■ TEXT EXCERPT:
________________________________________
Files

Phil Skentelbery 3ed77fd45f fix: Resolve database migration failure on existing databases

Fixes critical issue where migration 002 indexes already existed in SCHEMA_SQL,
causing 'index already exists' errors on databases created before v1.0.0-rc.1.

Changes:
- Removed duplicate index definitions from SCHEMA_SQL (database.py)
- Enhanced migration system to detect and handle indexes properly
- Added comprehensive documentation of the fix

Version bumped to 1.0.0-rc.2 with full changelog entry.

Refs: docs/reports/2025-11-24-migration-fix-v1.0.0-rc.2.md

2025-11-24 13:11:14 -07:00

7.9 KiB

Raw Blame History

ADR-032: Initial Schema SQL Implementation for Migration System

Status

Accepted

Context

As documented in ADR-031, the current database migration system has a critical design flaw: SCHEMA_SQL represents the current (latest) schema structure rather than the initial v0.1.0 schema. This causes upgrade failures for existing databases because:

The system tries to create indexes on columns that don't exist yet
Schema creation happens BEFORE migrations run
There's no clear upgrade path from old to new database structures

Phase 2 of ADR-031's redesign requires creating an INITIAL_SCHEMA_SQL constant that represents the v0.1.0 baseline schema, allowing all schema evolution to happen through migrations.

Decision

Create an INITIAL_SCHEMA_SQL constant that represents the exact database schema from the initial v0.1.0 release (commit a68fd57). This baseline schema will be used for:

Fresh database initialization: Create initial schema then run ALL migrations
Existing database detection: Skip initial schema if tables already exist
Clear upgrade path: Every database follows the same evolution through migrations

INITIAL_SCHEMA_SQL Design

Based on analysis of the initial commit (a68fd57), the INITIAL_SCHEMA_SQL should contain:

-- Notes metadata (content is in files)
________________________________________
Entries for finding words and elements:
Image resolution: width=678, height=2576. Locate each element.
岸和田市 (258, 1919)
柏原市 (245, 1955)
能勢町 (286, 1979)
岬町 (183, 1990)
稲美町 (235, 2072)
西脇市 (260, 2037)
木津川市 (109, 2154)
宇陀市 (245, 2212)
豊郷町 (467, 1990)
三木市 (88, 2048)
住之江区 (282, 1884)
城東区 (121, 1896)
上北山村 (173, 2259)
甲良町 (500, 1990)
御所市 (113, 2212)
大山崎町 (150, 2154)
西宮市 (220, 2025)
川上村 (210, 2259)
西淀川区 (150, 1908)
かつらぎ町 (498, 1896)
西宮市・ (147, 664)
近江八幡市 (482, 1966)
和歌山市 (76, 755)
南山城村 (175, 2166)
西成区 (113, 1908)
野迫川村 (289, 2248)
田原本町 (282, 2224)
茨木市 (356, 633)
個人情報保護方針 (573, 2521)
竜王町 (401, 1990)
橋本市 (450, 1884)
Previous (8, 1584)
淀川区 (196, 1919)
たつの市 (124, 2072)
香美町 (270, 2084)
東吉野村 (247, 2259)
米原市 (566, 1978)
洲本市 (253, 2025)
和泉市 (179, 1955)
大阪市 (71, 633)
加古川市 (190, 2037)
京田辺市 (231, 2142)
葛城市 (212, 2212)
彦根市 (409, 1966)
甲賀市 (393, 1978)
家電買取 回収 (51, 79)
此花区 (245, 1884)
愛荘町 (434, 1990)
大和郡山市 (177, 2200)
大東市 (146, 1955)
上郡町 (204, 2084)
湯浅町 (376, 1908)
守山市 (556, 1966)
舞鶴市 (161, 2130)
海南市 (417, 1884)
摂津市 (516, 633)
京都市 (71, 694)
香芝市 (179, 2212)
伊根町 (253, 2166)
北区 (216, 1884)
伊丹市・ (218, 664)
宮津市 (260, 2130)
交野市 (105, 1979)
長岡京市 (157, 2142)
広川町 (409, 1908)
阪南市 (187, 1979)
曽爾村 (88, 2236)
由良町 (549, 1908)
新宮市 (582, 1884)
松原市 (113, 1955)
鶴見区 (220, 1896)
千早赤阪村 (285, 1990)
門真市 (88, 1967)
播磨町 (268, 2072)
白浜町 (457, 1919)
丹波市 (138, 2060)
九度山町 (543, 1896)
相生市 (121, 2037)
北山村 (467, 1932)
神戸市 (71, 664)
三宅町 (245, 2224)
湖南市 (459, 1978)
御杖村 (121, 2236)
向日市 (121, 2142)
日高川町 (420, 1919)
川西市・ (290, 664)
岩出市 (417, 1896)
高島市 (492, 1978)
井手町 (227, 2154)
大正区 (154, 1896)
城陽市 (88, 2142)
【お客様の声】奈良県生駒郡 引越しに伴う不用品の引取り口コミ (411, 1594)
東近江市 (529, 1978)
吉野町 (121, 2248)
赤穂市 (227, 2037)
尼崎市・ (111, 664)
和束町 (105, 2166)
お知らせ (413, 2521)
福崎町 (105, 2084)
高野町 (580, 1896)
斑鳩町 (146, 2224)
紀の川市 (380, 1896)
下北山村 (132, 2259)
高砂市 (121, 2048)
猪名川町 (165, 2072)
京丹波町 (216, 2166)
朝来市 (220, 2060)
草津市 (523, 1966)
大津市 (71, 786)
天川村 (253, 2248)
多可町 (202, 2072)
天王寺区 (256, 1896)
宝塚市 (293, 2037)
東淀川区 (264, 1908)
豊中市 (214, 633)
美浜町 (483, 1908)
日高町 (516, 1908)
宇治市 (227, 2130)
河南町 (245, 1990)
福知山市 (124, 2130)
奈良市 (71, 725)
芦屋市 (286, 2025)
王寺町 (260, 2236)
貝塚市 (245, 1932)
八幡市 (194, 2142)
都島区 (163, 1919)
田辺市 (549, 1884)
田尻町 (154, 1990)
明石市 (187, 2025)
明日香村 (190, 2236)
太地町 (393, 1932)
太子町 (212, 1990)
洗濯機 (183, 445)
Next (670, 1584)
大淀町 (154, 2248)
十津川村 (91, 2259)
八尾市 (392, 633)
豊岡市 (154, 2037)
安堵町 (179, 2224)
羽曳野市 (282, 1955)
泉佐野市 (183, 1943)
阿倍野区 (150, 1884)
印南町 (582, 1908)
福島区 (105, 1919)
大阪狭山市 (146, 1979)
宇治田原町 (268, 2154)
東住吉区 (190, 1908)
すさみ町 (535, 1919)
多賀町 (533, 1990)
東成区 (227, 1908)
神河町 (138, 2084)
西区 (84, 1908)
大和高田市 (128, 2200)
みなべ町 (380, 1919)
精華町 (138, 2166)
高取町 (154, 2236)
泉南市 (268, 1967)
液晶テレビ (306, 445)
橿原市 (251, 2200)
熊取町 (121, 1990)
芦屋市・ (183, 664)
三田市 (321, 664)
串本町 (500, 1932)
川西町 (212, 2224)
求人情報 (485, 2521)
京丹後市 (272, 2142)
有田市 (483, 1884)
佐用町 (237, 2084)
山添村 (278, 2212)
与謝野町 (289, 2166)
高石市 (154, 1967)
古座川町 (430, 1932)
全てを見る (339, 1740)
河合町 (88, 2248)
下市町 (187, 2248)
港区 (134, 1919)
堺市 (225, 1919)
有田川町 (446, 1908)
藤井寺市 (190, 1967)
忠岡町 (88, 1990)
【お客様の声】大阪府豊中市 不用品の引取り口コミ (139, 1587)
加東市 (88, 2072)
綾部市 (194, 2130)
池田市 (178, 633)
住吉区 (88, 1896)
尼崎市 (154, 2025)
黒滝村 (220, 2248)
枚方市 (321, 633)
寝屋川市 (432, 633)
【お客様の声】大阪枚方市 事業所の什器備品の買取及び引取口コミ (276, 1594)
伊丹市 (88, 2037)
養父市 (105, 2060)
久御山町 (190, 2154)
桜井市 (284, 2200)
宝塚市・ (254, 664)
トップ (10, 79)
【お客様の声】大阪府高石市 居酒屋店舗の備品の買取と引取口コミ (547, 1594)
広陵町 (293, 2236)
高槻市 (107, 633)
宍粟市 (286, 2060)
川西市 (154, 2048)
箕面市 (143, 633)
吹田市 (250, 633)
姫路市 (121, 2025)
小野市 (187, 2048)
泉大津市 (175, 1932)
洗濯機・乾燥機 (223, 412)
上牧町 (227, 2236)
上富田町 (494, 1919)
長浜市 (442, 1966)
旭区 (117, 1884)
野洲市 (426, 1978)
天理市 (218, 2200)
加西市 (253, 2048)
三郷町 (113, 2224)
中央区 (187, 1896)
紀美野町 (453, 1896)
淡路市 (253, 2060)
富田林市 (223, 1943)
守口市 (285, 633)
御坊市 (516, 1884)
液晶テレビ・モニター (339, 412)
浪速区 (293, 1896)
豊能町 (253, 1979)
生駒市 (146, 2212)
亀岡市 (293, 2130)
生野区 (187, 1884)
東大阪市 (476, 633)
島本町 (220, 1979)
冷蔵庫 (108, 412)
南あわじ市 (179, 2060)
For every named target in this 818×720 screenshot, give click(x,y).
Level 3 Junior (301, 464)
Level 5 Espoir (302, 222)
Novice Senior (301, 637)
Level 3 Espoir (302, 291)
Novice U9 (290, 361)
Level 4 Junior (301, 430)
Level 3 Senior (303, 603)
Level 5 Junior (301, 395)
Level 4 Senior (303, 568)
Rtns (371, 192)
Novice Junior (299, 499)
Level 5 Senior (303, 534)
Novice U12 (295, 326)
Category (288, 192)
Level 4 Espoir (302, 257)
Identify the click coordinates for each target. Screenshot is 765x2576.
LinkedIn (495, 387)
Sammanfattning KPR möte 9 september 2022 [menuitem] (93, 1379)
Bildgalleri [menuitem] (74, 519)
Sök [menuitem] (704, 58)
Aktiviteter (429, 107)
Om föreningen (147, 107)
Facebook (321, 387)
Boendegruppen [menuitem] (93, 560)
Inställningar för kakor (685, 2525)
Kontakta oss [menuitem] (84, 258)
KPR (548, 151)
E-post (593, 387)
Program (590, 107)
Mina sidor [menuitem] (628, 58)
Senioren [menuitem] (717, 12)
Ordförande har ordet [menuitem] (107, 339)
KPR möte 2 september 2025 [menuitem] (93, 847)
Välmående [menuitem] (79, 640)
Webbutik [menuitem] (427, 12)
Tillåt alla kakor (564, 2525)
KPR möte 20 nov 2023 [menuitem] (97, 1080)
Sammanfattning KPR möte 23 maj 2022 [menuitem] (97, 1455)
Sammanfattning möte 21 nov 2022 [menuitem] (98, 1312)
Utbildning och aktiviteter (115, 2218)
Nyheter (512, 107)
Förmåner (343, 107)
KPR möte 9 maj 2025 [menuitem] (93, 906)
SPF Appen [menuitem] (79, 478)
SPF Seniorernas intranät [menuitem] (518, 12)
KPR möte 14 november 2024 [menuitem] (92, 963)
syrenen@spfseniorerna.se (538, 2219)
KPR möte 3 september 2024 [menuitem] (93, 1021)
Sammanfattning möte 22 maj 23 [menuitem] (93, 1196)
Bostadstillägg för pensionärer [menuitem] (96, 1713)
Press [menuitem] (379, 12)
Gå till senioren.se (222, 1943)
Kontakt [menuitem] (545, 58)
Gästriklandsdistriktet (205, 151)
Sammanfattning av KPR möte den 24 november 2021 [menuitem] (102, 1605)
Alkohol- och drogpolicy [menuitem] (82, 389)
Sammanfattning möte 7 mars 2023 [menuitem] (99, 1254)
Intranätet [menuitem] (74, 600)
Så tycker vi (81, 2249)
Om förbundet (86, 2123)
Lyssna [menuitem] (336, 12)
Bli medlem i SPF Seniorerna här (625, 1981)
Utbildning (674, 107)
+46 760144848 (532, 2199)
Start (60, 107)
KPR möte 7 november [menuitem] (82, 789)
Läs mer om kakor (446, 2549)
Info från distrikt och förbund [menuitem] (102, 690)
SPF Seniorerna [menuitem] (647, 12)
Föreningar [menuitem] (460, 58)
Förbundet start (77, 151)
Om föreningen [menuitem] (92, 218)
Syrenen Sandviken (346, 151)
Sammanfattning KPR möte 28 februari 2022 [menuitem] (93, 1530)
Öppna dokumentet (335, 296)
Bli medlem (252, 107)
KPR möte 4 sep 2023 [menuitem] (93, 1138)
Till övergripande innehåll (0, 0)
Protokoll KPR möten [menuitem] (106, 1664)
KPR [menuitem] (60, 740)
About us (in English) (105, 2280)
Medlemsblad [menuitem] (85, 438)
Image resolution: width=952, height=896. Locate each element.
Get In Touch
________________________________________
■ REQUIRED TASK:
Go on with the architecture decision record about the initial schema SQL, starting right after its last line. The listing was taken from a separate source and has no connection to the text.

■ EXPECTED ANSWER:
CREATE TABLE IF NOT EXISTS notes (
    id INTEGER PRIMARY KEY AUTOINCREMENT,
    slug TEXT UNIQUE NOT NULL,
    file_path TEXT UNIQUE NOT NULL,
    published BOOLEAN DEFAULT 0,
    created_at TIMESTAMP NOT NULL DEFAULT CURRENT_TIMESTAMP,
    updated_at TIMESTAMP NOT NULL DEFAULT CURRENT_TIMESTAMP,
    deleted_at TIMESTAMP,
    content_hash TEXT
);

CREATE INDEX IF NOT EXISTS idx_notes_created_at ON notes(created_at DESC);
CREATE INDEX IF NOT EXISTS idx_notes_published ON notes(published);
CREATE INDEX IF NOT EXISTS idx_notes_slug ON notes(slug);
CREATE INDEX IF NOT EXISTS idx_notes_deleted_at ON notes(deleted_at);

-- Authentication sessions (IndieLogin)
CREATE TABLE IF NOT EXISTS sessions (
    id INTEGER PRIMARY KEY AUTOINCREMENT,
    session_token TEXT UNIQUE NOT NULL,
    me TEXT NOT NULL,
    created_at TIMESTAMP NOT NULL DEFAULT CURRENT_TIMESTAMP,
    expires_at TIMESTAMP NOT NULL,
    last_used_at TIMESTAMP
);

CREATE INDEX IF NOT EXISTS idx_sessions_token ON sessions(session_token);
CREATE INDEX IF NOT EXISTS idx_sessions_expires ON sessions(expires_at);

-- Micropub access tokens (original insecure version)
CREATE TABLE IF NOT EXISTS tokens (
    token TEXT PRIMARY KEY,
    me TEXT NOT NULL,
    client_id TEXT,
    scope TEXT,
    created_at TIMESTAMP NOT NULL DEFAULT CURRENT_TIMESTAMP,
    expires_at TIMESTAMP
);

CREATE INDEX IF NOT EXISTS idx_tokens_me ON tokens(me);

-- CSRF state tokens (for IndieAuth flow)
CREATE TABLE IF NOT EXISTS auth_state (
    state TEXT PRIMARY KEY,
    created_at TIMESTAMP NOT NULL DEFAULT CURRENT_TIMESTAMP,
    expires_at TIMESTAMP NOT NULL
);

CREATE INDEX IF NOT EXISTS idx_auth_state_expires ON auth_state(expires_at);

Key Differences from Current SCHEMA_SQL

sessions table: Uses session_token (plain text) instead of session_token_hash
tokens table: Original insecure structure with plain text tokens as PRIMARY KEY
auth_state table: No code_verifier column (added in migration 001)
No authorization_codes table: Added in migration 002
No secure token columns: token_hash, last_used_at, revoked_at added later

Implementation Architecture

# database.py structure
INITIAL_SCHEMA_SQL = """
-- V0.1.0 baseline schema (see ADR-032)
-- [SQL content as shown above]
"""

CURRENT_SCHEMA_SQL = """
-- Current complete schema for reference
-- NOT used for database initialization
-- [Current SCHEMA_SQL content - for documentation only]
"""

def init_db(app=None):
    """Initialize database with proper migration handling"""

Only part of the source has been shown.